Ready for more Fast Packets?!
In Part 1 we reviewed the fundamentals of achieving zero packet loss, covering the concepts behind the process. In his next instalment Federico Iezzi, EMEA Cloud Architect with Red Hat continues his series diving deep into the details behind the tuning.
Buckle in and join the fast lane of packet processing!
Getting into the specifics
It's important to understand the components we'll be working with for the tuning. Achieving our goal of zero packet loss begins right at the core of Red Hat OpenStack Platform: Red Hat Enterprise Linux (RHEL).
The tight integration between these products is essential to our success here and really demonstrates how the solid RHEL foundation is an incredibly powerful aspect of Red Hat OpenStack Platform.
So, let's do it ...
SystemD CPUAffinity
The SystemD CPUAffinity setting allows you to indicate which CPU cores should be used when SystemD spawns new processes. Since it only works for SystemD managed services two things should be noted. Firstly, the kernel thread has to be managed in a different way and secondly, all user executed process must be handled very carefully as they

might interrupt either the PMD threads or the VNFs. So, CPUAffinity is, in a way, a simplified replacement for the kernel boot parameter isolcpus. Of course, isolcpus does much more, such as disabling kernel and process thread balancing, but it can often be counter-productive unless you are doing real-time and shouldn’t be used.
So, what happened to isolcpus?
Isolcpus was the way, until a few years ago, to isolate both kernel and user process to specific CPU cores. To make it more real-time oriented, the load balancing between the isolated CPU cores was disabled.

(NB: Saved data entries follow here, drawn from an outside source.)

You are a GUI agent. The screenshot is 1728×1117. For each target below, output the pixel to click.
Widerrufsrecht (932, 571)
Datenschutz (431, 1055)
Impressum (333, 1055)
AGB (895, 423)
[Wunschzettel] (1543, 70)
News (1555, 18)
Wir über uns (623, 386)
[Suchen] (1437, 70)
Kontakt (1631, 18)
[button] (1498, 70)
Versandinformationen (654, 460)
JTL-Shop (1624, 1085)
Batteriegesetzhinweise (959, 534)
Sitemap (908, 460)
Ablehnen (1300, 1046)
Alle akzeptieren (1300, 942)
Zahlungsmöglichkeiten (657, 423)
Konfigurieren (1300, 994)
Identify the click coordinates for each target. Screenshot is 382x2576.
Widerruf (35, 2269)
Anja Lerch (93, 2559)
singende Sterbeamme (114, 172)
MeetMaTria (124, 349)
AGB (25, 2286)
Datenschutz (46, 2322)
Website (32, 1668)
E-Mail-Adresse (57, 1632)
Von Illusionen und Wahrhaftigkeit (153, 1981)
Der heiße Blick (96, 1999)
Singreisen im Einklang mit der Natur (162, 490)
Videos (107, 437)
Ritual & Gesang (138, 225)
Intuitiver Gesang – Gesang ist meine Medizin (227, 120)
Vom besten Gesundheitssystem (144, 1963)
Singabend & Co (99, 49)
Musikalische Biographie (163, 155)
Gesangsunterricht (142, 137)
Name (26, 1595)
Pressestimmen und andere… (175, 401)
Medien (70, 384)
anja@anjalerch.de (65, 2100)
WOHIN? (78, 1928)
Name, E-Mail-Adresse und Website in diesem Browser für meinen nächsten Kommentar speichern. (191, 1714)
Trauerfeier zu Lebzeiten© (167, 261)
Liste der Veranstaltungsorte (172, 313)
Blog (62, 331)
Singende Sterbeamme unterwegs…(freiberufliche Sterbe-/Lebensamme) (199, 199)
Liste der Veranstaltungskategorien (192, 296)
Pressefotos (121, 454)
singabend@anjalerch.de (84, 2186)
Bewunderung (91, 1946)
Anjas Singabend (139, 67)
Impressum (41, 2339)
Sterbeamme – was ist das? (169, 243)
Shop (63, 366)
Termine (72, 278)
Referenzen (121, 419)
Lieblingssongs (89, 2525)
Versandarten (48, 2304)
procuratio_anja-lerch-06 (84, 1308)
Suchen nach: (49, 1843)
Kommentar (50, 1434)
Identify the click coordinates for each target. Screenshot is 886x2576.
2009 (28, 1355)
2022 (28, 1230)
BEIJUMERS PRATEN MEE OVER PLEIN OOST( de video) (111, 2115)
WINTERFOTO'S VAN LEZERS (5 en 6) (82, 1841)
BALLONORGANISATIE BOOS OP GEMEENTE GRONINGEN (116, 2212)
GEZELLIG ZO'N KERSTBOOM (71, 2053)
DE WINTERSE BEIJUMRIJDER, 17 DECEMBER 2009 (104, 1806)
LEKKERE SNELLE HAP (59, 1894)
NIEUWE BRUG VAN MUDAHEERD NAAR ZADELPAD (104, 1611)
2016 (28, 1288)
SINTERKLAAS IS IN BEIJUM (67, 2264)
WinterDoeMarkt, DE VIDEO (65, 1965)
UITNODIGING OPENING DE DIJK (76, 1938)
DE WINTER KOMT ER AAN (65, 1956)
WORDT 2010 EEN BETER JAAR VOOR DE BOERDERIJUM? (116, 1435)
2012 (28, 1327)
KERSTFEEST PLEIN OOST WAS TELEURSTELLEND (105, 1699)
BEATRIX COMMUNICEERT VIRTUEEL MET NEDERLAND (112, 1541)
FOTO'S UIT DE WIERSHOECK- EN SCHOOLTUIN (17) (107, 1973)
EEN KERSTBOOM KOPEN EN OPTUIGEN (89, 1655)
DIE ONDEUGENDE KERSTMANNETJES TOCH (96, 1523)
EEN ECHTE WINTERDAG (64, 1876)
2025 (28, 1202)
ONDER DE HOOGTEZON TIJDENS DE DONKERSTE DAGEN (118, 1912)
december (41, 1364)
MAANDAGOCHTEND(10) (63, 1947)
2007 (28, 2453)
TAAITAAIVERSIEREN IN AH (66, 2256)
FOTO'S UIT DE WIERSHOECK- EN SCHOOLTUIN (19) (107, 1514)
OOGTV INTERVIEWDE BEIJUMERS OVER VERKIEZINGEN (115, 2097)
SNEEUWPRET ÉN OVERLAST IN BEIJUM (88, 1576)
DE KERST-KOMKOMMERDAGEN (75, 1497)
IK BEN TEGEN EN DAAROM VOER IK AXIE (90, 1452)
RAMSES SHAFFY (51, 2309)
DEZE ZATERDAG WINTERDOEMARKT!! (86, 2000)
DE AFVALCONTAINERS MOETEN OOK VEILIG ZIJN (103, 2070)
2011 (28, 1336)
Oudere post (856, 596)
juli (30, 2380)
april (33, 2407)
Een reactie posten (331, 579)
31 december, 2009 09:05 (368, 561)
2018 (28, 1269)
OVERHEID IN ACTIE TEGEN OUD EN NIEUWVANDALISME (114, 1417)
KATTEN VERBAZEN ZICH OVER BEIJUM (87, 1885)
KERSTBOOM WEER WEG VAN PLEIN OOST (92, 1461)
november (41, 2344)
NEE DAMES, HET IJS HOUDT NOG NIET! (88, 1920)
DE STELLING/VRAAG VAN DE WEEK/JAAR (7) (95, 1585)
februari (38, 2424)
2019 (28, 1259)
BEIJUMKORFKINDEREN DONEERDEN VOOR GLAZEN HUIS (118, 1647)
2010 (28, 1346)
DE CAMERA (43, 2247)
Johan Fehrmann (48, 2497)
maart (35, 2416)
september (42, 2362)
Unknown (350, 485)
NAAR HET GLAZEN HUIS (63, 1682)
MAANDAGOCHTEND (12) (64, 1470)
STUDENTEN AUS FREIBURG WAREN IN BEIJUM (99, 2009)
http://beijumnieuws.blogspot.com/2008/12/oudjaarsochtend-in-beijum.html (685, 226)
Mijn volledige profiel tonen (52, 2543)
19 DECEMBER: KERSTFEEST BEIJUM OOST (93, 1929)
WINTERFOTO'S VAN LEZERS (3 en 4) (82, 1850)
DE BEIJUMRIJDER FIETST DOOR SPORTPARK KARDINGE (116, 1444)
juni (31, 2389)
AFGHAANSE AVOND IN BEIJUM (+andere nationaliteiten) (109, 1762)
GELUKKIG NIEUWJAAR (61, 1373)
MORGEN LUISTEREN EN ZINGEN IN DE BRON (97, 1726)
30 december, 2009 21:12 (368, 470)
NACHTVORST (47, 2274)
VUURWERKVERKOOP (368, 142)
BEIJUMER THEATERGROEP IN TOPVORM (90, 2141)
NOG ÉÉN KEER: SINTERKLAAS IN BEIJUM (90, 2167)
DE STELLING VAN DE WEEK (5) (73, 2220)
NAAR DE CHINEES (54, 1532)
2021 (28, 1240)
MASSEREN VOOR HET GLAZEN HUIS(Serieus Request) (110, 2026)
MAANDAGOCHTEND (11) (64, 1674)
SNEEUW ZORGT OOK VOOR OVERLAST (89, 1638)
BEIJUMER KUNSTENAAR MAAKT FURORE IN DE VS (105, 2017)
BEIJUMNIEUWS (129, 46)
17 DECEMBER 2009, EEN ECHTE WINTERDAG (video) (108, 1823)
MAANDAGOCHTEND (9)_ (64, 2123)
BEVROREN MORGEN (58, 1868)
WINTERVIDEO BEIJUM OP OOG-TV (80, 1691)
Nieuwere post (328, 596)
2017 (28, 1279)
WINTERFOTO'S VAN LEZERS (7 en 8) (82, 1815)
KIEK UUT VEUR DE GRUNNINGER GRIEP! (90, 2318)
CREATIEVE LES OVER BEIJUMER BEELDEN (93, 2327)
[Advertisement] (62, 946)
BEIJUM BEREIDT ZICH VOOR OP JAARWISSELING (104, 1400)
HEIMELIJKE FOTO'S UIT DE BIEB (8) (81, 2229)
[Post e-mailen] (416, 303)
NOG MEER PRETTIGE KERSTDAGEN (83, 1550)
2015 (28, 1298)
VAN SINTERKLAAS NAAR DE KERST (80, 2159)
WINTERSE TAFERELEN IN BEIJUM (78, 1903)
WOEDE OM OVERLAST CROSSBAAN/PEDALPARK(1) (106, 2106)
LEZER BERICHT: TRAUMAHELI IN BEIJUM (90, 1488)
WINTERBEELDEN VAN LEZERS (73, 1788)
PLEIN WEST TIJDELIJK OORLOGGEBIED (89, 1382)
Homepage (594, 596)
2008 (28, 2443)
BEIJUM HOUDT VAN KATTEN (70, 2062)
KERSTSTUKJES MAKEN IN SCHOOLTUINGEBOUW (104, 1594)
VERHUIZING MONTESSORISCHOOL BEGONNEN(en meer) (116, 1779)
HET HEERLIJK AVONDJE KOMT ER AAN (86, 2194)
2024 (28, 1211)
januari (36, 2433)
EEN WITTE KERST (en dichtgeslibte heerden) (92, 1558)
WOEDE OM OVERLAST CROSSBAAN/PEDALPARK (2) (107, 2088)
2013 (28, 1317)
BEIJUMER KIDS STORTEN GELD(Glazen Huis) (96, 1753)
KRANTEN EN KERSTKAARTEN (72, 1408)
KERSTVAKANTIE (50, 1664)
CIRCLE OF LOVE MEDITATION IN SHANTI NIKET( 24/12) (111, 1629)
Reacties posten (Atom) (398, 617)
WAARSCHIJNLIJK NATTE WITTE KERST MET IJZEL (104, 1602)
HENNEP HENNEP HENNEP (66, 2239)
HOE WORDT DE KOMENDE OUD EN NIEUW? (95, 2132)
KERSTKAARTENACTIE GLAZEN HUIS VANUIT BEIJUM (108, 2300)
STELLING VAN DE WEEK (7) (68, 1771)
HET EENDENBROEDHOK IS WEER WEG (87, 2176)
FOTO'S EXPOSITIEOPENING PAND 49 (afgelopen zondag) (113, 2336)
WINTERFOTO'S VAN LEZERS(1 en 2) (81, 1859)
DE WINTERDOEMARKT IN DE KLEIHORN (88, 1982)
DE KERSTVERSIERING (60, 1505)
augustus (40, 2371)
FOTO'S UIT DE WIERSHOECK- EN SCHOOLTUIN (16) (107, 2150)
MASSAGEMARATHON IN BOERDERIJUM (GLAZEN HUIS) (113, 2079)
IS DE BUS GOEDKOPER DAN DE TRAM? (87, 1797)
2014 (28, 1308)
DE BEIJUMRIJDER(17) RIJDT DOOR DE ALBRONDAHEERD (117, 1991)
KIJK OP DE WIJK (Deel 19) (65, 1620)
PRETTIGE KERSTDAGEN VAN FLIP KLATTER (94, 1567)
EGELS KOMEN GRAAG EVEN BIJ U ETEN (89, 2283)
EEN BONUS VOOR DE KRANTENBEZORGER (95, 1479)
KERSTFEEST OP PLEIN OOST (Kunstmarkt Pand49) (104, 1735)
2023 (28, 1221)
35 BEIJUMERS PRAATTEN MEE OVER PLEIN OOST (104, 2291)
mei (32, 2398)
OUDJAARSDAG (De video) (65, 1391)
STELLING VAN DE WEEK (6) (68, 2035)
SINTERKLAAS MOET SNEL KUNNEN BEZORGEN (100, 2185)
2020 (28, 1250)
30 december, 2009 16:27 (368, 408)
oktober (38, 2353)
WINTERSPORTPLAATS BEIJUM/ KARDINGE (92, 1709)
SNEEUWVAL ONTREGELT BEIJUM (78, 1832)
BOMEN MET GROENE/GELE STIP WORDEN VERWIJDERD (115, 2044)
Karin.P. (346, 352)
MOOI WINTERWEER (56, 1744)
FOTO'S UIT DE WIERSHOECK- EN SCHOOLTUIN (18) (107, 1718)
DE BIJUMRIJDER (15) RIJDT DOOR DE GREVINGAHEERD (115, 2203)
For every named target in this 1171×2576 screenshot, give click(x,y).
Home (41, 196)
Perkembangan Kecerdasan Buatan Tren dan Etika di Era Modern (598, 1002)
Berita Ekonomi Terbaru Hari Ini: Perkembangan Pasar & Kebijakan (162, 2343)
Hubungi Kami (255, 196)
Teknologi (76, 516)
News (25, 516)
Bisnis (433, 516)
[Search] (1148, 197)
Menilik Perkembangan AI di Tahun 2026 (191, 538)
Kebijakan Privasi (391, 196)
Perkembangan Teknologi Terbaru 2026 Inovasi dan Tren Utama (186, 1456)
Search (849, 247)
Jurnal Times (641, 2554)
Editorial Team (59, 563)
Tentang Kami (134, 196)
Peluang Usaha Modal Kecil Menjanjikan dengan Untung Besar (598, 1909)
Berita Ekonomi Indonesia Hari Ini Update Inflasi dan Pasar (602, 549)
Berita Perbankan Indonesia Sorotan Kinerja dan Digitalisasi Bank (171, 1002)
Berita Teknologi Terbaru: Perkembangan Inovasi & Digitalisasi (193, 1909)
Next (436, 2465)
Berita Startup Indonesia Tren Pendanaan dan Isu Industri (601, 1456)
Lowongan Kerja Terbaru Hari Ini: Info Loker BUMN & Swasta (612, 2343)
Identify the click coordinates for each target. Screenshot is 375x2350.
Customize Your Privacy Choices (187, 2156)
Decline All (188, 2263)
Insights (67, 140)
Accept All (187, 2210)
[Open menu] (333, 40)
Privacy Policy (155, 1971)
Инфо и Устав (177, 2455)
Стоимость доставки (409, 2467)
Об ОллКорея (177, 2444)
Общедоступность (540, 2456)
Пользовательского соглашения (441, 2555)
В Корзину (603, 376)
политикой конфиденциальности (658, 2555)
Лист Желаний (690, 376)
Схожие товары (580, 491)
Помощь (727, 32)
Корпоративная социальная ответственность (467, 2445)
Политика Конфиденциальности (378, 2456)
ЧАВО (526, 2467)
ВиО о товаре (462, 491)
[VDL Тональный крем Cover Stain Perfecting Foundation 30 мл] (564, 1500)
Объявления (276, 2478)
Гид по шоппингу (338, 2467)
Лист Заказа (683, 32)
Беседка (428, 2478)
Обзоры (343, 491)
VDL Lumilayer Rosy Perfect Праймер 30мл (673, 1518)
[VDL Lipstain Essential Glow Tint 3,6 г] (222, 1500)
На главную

This means that once a thread (or a set of threads) is created on an isolated CPU core, even if it is at 100% usage, the Linux process scheduler (SCHED_OTHER) will never move any of those threads away. For more info check out this article on the Red Hat Customer Portal (registration required).
IRQBALANCE_BANNED_CPUS
The IRQBALANCE_BANNED_CPUS allows you to indicate which CPU cores should be skipped when rebalancing the irqs. CPU core numbers which have their corresponding bits set to one in this mask will not have any IRQ’s assigned to them on rebalance (it can be double checked at /proc/interrupts).
Tickless Kernel
Setting the kernel boot parameter nohz prevents frequent timer interrupts. In this case it is common practice to refer to a system as “tickless.” The tickless kernel feature enables “on-demand” timer interrupts: if there is no timer to be expired for, say, 1.5 seconds when the system goes idle, then the system will stay totally idle for 1.5 seconds. The results will be fewer interrupts per second instead of scheduler interrupts occurring every 1ms.
Adaptive-Ticks CPUs
Setting the kernel boot parameter nohz_full to the specific isolated CPU core value ensures the kernel doesn’t send scheduling-clock interrupts to CPUs in a single, runnable task. Such CPUs are said to be "adaptive-ticks CPUs." This is important for applications with aggressive real-time response constraints because it allows them to improve their

worst-case response times by the maximum duration of a scheduling-clock interrupt. It is also important for computationally intensive short-iteration workloads: If any CPU is delayed during a given iteration, all the other CPUs will be forced to wait in idle while the delayed CPU finishes. Thus, the delay is multiplied by one less than the number of CPUs. In these situations, there is again strong motivation to avoid sending scheduling-clock interrupts. Finally, adaptive-ticks CPUs must have their RCU callbacks offloaded.
RCU Callbacks Offload
The kernel boot parameter rcu_nocbs, when set to the value of the isolated CPU cores, causes the offloaded CPUs to never queue RCU callbacks and therefore RCU never prevents offloaded CPUs from entering either dyntick-idle mode or adaptive-tick mode.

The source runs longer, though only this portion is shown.